Cómo funciona una sala pequeña
Al pulsar entrar se abren tres canales de golpe. El hondureño es el propio, el que sirve de punto de encuentro cuando coinciden dos o tres paisanos. El segundo, #latinoamerica, es el grande de verdad: más de 400 personas de aforo máximo, con movimiento a casi cualquier hora. El tercero, #latinchat, es prácticamente simbólico, con apenas seis personas de tope.
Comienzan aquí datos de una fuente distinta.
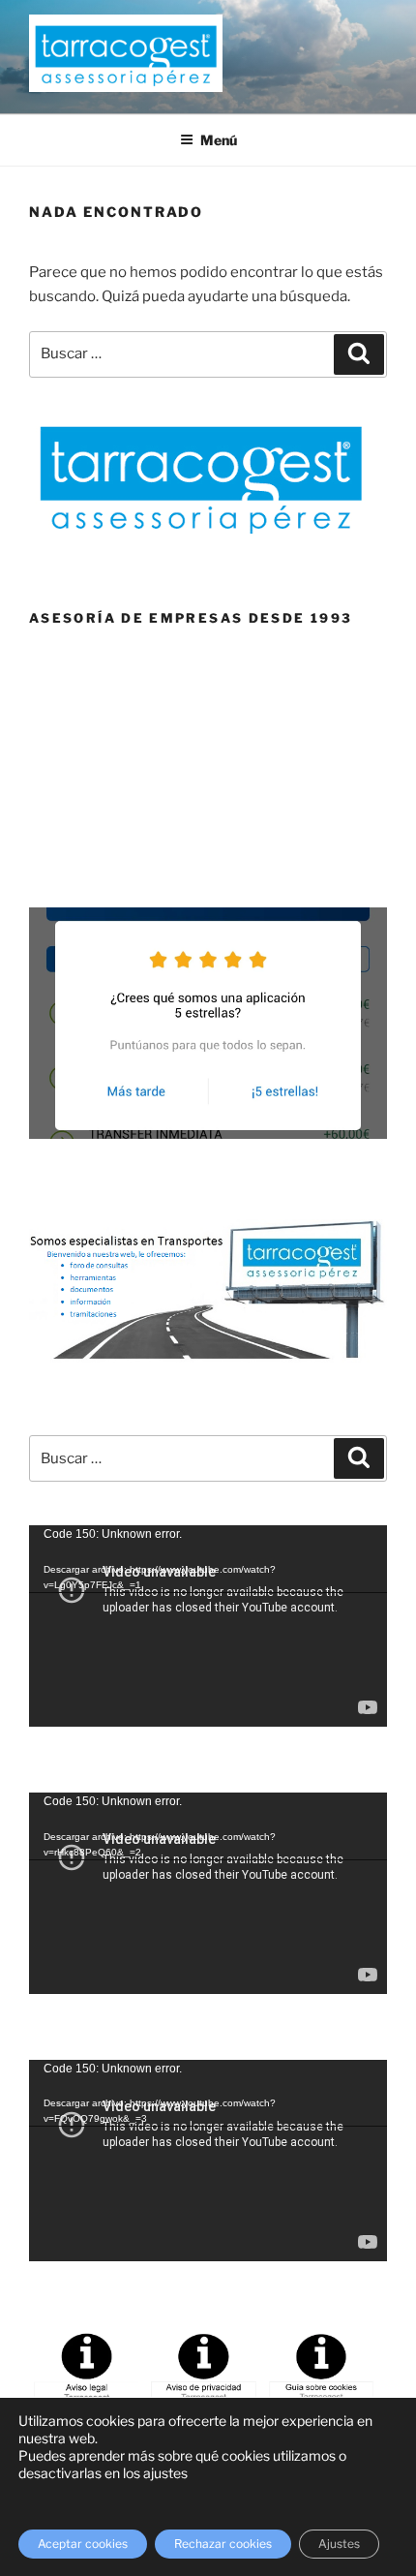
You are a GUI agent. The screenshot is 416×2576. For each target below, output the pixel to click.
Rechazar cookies (223, 2543)
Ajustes (339, 2543)
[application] (208, 1626)
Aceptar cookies (83, 2543)
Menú (218, 140)
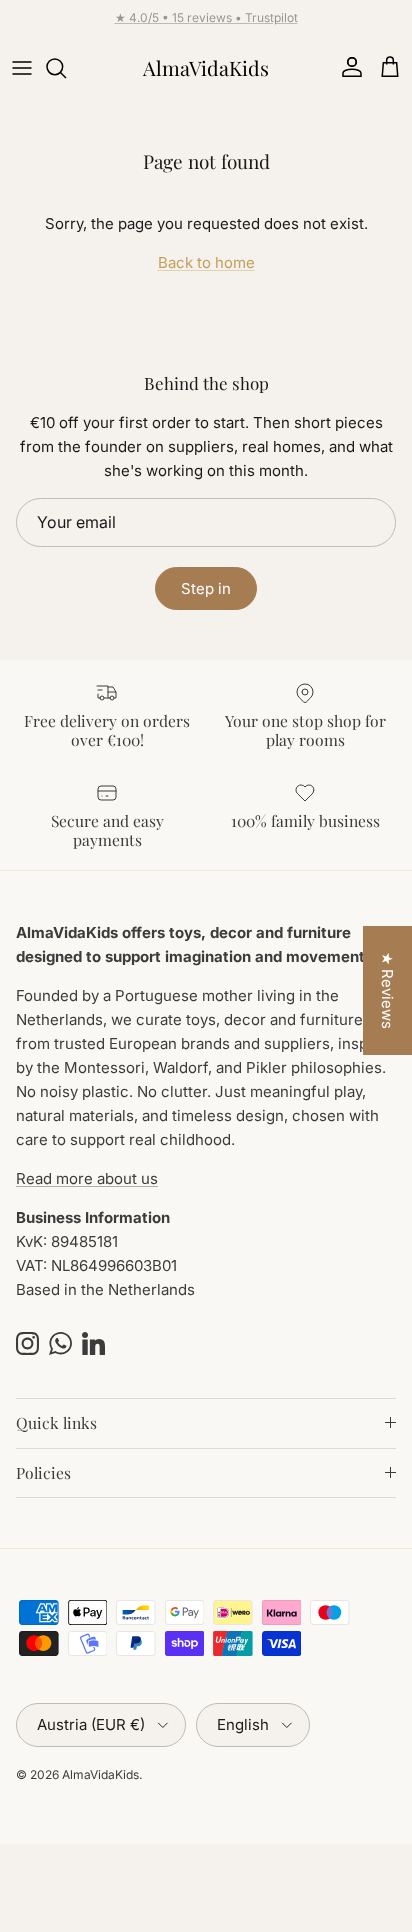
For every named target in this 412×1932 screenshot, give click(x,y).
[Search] (66, 68)
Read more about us (87, 1178)
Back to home (206, 262)
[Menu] (22, 68)
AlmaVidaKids (100, 1774)
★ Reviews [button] (387, 990)
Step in (206, 588)
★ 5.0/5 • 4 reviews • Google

La forma de usarlo que mejor funciona es quedarse en el canal latino, participar allí y avisar de que estás también en el hondureño. Quien sea de Honduras y lo lea se pasa. Es una manera antigua y sencilla de juntar a los pocos que hay, y sigue funcionando.
Quién escribe
Entre los que aparecen hay gente de Tegucigalpa y San Pedro Sula, y bastantes hondureños fuera del país: en Estados Unidos, en España, en México. Para ellos la sala hace de punto de referencia aunque esté vacía la mitad del tiempo; entran, dejan un saludo, y a veces esa señal basta para que alguien conteste horas después.
Los temas son los de siempre: fútbol, familia, trabajo, planes de viaje o de vuelta, y las conversaciones largas que salen cuando solo hay dos personas y ninguna tiene prisa.
Sobre el nombre y sobre las expectativas
Mucha gente llega buscando el viejo Latinchat, que fue de los chats web más usados en el mundo hispano hace dos décadas. Este sitio no es aquel ni su continuación; lo que comparte es la manera de entrar: apodo, edad y adentro, sin correo ni contraseña ni descarga.
Si buscas una sala llena de hondureños las veinticuatro horas, aquí no la vas a encontrar y preferimos avisarlo. Si te sirve una sala chica con salida directa al canal latino más concurrido, este es el sitio.